Extracted information:
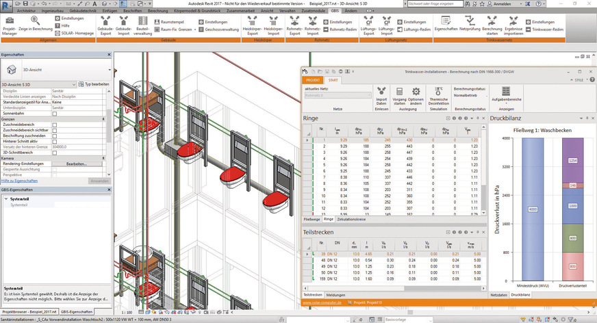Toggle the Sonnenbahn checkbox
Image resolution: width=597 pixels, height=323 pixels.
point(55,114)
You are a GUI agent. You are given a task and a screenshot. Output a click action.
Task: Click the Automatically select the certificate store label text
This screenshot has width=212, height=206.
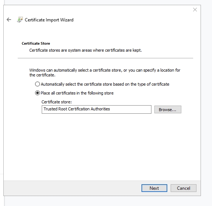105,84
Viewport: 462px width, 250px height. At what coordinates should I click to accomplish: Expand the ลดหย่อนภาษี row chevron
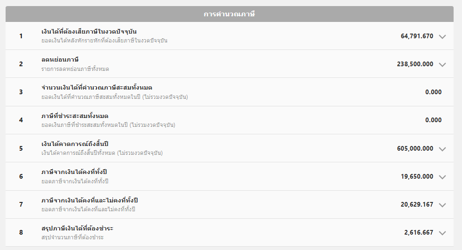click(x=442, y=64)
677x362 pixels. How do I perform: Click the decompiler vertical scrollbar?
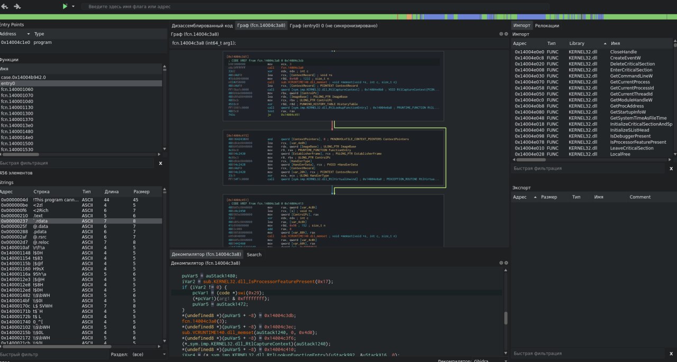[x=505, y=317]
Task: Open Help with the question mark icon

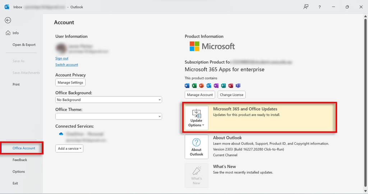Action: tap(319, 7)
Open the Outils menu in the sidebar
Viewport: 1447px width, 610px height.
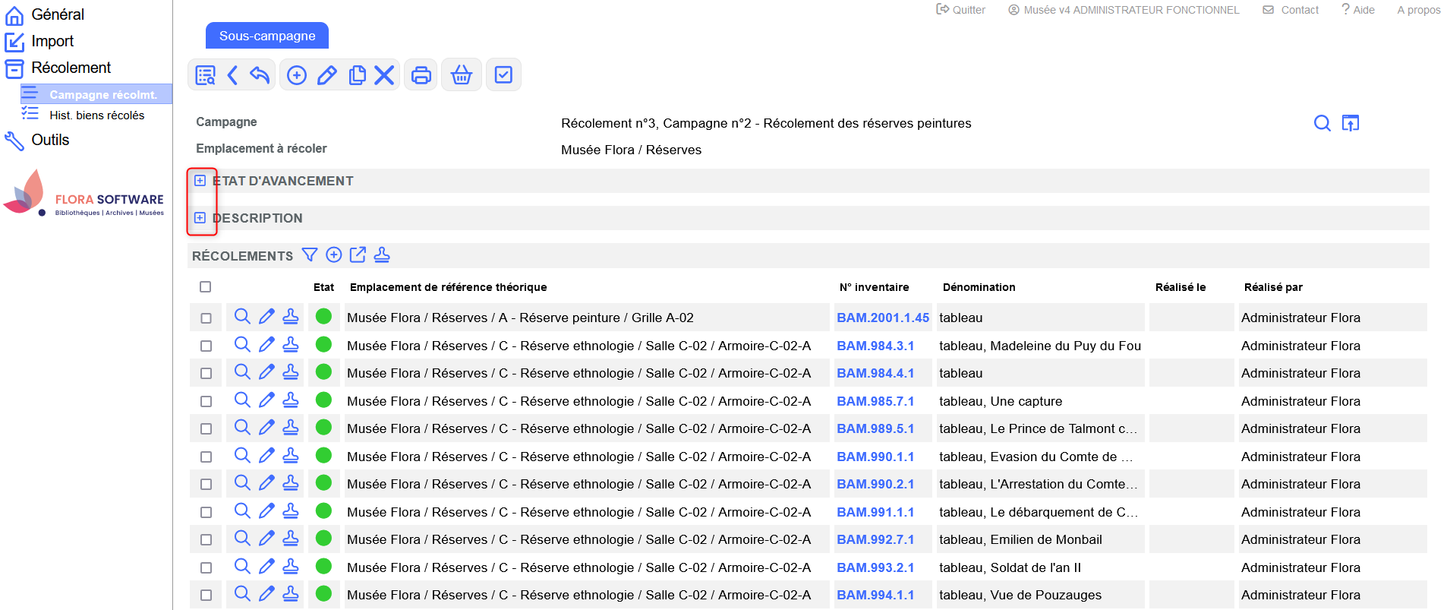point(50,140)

Requirement: In the copy, include exactly the lines from the one containing "Open the Outils menu in the sidebar" through the last line of the records, and no pictures or other text.

Your response:
Open the Outils menu in the sidebar
Viewport: 1447px width, 610px height.
point(50,140)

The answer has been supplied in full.